Supplied data:
*** Block opens ***

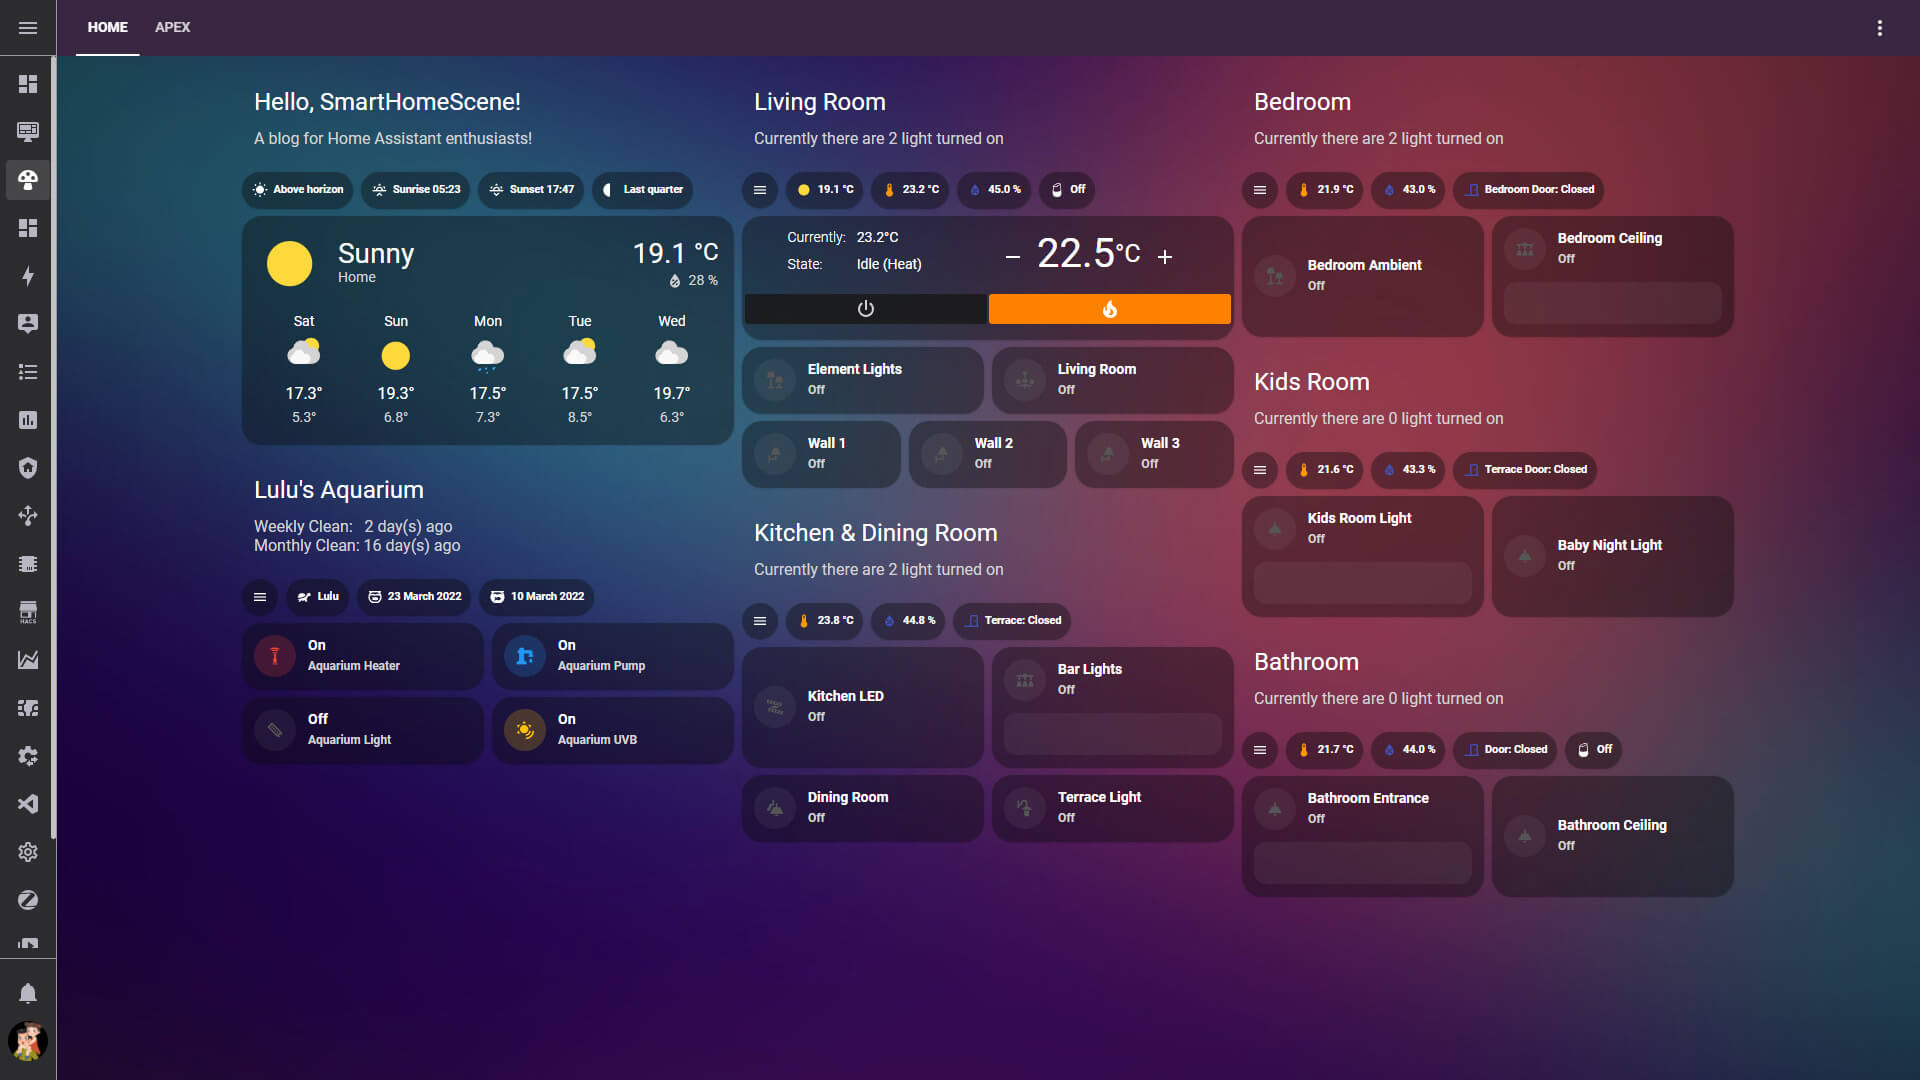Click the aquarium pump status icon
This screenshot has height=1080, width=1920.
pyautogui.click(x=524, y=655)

*** Block closes ***
*** Block opens ***

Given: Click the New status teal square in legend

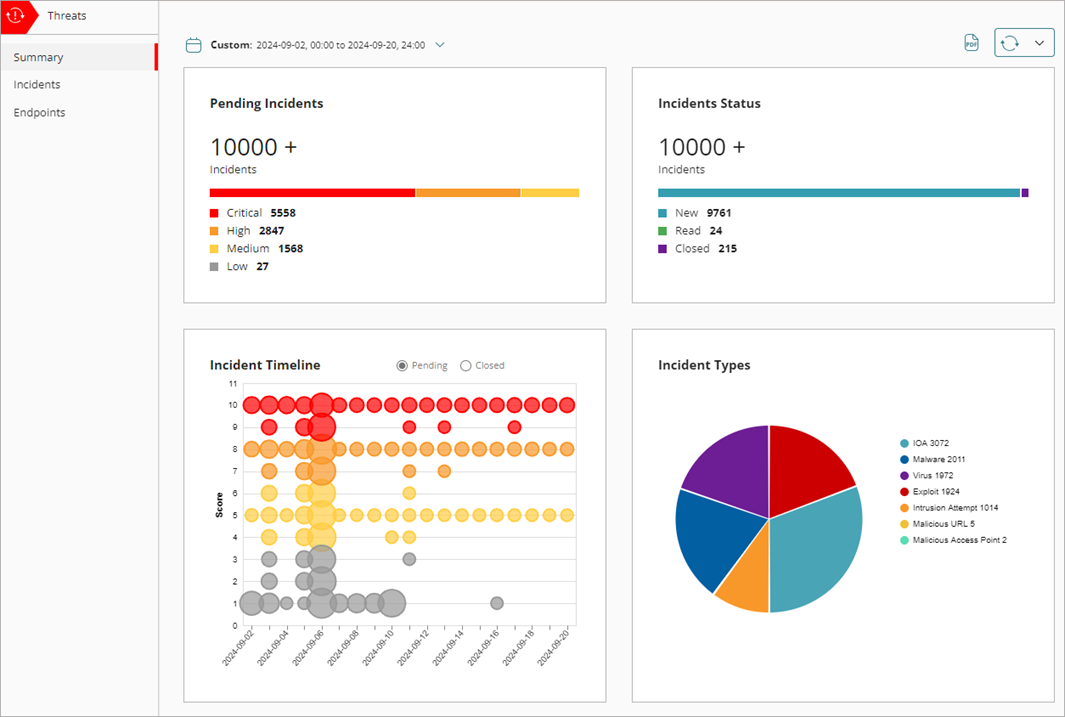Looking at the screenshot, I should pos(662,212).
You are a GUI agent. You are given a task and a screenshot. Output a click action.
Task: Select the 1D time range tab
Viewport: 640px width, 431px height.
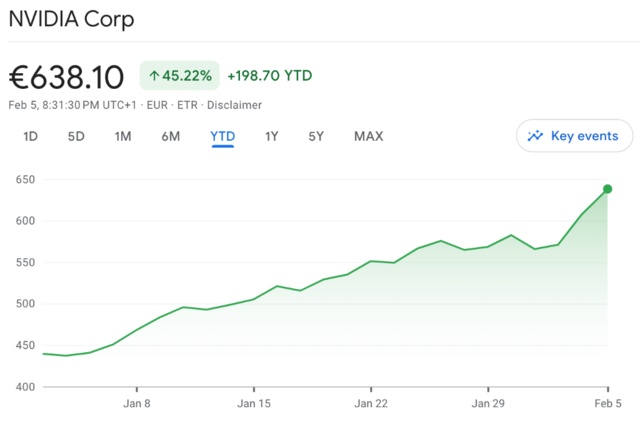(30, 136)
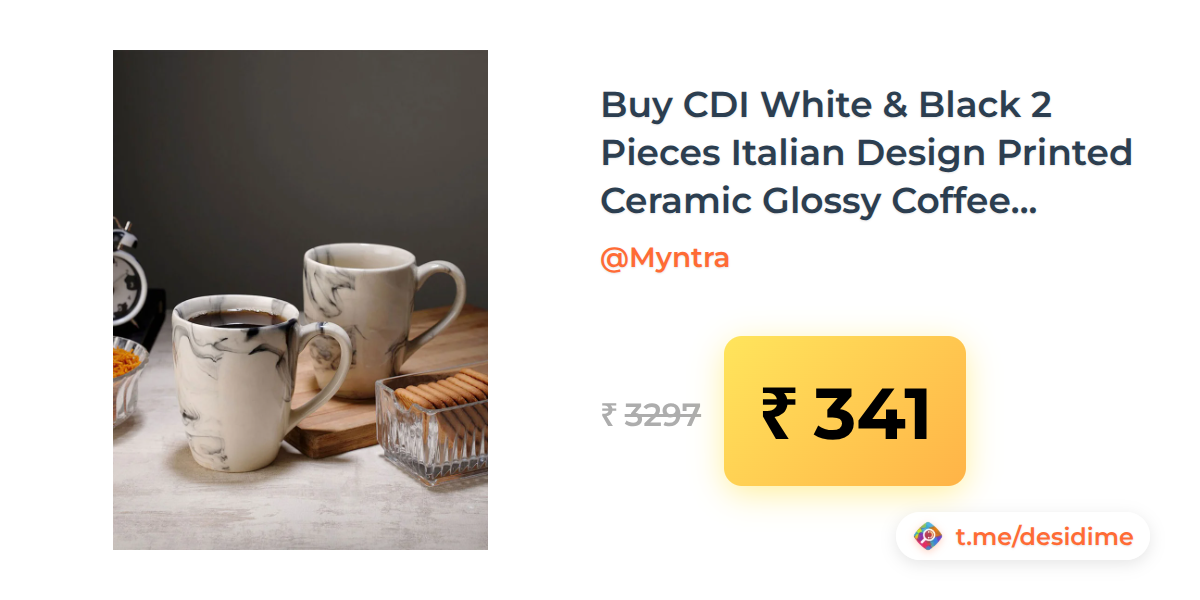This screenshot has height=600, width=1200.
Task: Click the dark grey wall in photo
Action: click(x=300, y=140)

*** Block closes ***
*** Block opens ***

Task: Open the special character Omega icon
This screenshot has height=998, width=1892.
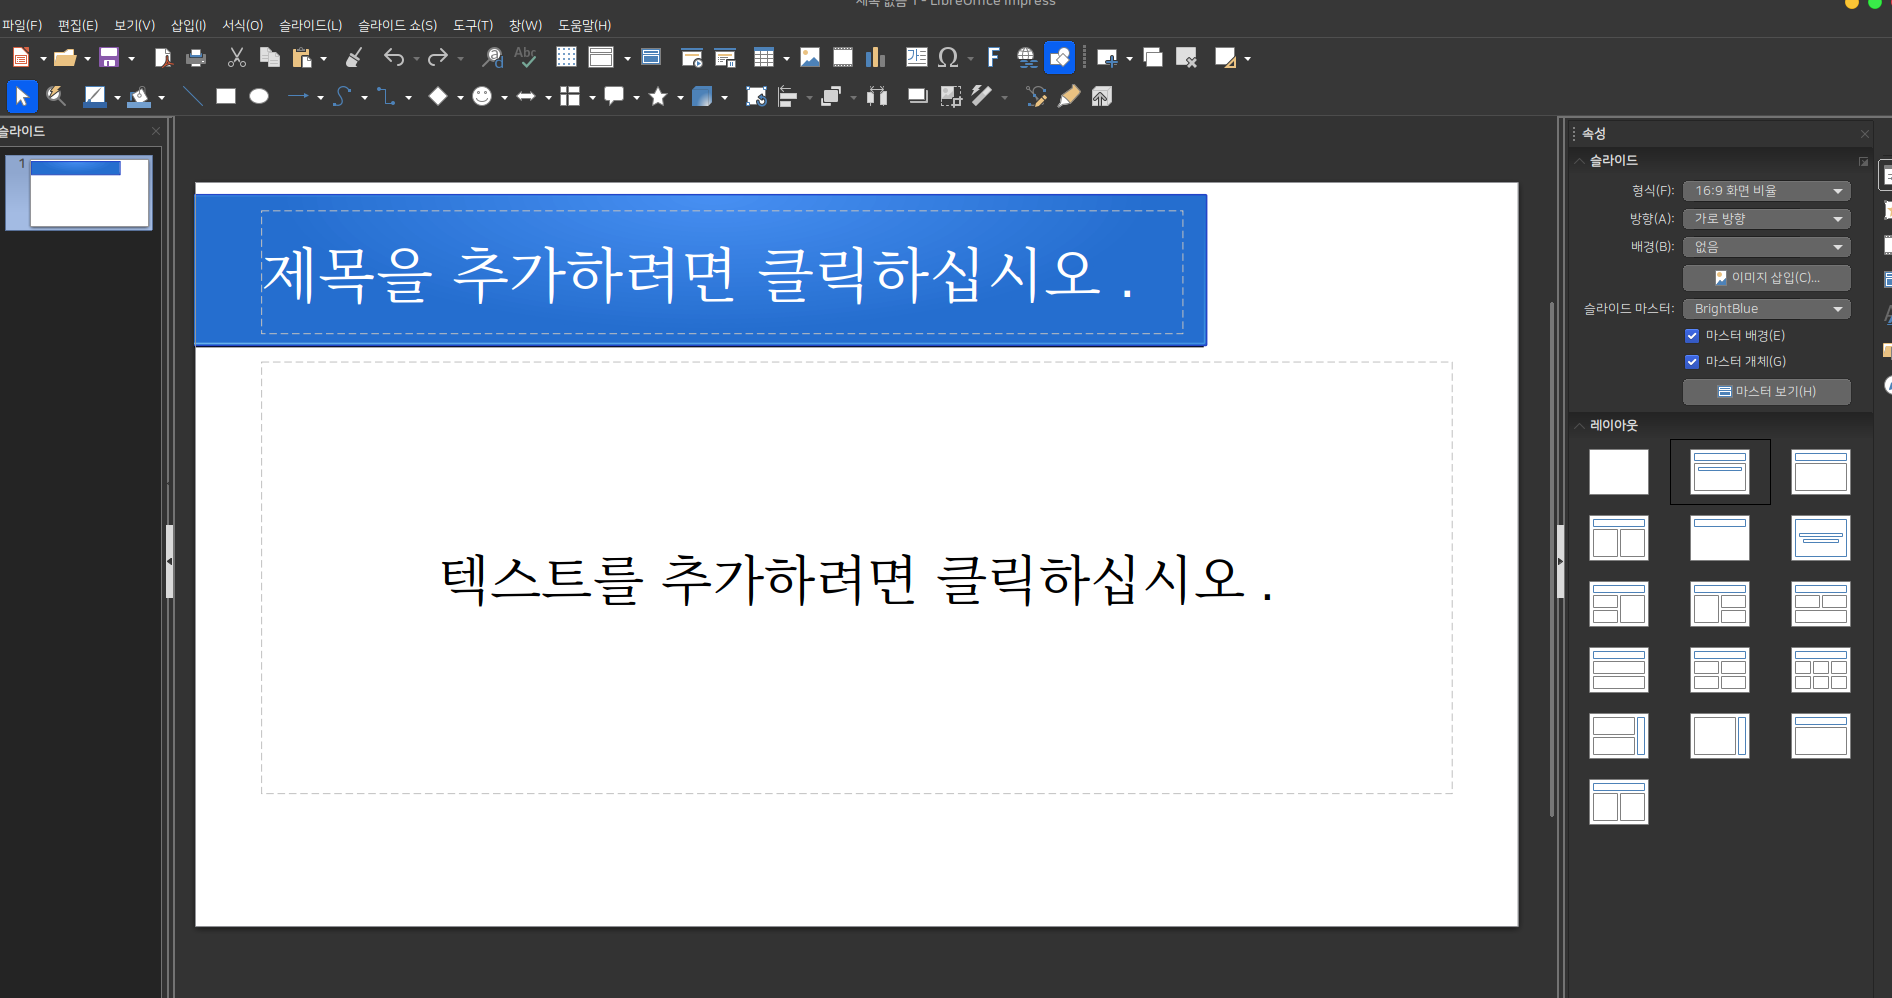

*** Block closes ***

Activity: After locating the line with "Task: Open the special character Omega icon" in the material above, return it and each line after it exactly, ending at the line with "This screenshot has height=998, width=1892.".

Written response:
Task: Open the special character Omega icon
This screenshot has height=998, width=1892.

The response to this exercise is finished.